FIG. 1 is a graph showing the relationship between the number of double bonds, the initial adhesive strength, and the adhesive strength after ultraviolet curing in the adhesive compositions of Examples and Comparative Examples.

Claims (2)

[Claims] 1. A compound of the general formula With respect to 100 parts by weight of a monomer mainly composed of an acrylic ester (a) represented by the formula, a hydroxyl group copolymerizable with the acrylic ester (a),
0 to 29 parts by weight of a reactive unsaturated monomer (b) having at least one of a carboxyl group, an epoxy group, an amino group and a derivative, and an acid anhydride, a general formula: A peroxy compound (c) having a double bond
5 to 15 parts by weight, and the reactive monomer (b) and the peroxy compound (c)

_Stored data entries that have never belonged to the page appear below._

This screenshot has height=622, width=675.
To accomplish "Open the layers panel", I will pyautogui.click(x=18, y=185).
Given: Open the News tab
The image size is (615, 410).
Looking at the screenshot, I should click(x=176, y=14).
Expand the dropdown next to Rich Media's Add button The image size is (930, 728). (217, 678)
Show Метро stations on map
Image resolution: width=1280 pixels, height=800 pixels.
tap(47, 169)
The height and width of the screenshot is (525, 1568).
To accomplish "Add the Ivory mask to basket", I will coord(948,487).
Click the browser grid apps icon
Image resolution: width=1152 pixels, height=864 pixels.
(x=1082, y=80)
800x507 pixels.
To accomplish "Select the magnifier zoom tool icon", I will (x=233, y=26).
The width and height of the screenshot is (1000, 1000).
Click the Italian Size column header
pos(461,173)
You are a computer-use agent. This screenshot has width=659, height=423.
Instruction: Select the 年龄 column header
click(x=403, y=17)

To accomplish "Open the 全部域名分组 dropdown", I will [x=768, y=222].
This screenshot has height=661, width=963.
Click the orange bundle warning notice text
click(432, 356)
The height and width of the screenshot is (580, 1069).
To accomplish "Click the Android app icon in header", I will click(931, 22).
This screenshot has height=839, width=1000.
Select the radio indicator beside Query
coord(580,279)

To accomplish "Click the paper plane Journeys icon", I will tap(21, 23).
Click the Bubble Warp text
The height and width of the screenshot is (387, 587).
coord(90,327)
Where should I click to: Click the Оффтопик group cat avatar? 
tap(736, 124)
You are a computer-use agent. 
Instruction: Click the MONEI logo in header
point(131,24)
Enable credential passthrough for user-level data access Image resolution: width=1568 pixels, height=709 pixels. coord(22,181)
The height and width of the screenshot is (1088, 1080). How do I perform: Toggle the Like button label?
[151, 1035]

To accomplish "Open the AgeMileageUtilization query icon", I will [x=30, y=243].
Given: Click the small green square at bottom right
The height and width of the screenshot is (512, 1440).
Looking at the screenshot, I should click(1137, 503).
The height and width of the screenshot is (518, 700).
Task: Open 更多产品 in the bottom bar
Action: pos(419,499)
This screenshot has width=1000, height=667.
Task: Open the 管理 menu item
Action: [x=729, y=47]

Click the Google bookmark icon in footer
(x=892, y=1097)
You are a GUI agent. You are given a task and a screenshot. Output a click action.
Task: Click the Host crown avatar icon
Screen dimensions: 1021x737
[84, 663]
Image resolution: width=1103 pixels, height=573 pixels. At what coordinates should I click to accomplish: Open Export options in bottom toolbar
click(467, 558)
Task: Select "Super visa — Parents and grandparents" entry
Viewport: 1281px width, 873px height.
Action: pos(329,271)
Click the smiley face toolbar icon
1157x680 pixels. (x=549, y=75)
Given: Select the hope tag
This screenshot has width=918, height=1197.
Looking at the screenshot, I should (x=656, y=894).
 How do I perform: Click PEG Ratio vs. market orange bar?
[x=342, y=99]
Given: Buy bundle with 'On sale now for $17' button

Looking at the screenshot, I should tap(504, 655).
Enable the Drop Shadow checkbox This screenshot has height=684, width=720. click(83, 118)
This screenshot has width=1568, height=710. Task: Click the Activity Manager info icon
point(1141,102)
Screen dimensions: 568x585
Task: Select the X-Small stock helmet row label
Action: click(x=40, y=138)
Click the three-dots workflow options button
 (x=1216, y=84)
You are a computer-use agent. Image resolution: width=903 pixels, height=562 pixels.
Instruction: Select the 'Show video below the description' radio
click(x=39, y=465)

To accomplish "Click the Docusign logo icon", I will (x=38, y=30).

Is a composition containing 0.5 to 30 parts by weight based on 100 parts by weight of the acrylic ester (a), and the acrylic polymer 100 polymerized so that the peroxy group of the peroxy compound (c) is present. Parts by weight, a monomer 3 having three or more acryloyl groups in one molecule
An adhesive composition comprising 5 to 150 parts by weight. 2. A photoinitiator is used in an amount of 0.1 to 3 based on 100 parts by weight of a monomer having three or more acryloyl groups in one molecule.
The pressure-sensitive adhesive composition according to claim 1, wherein 0 part by weight is added.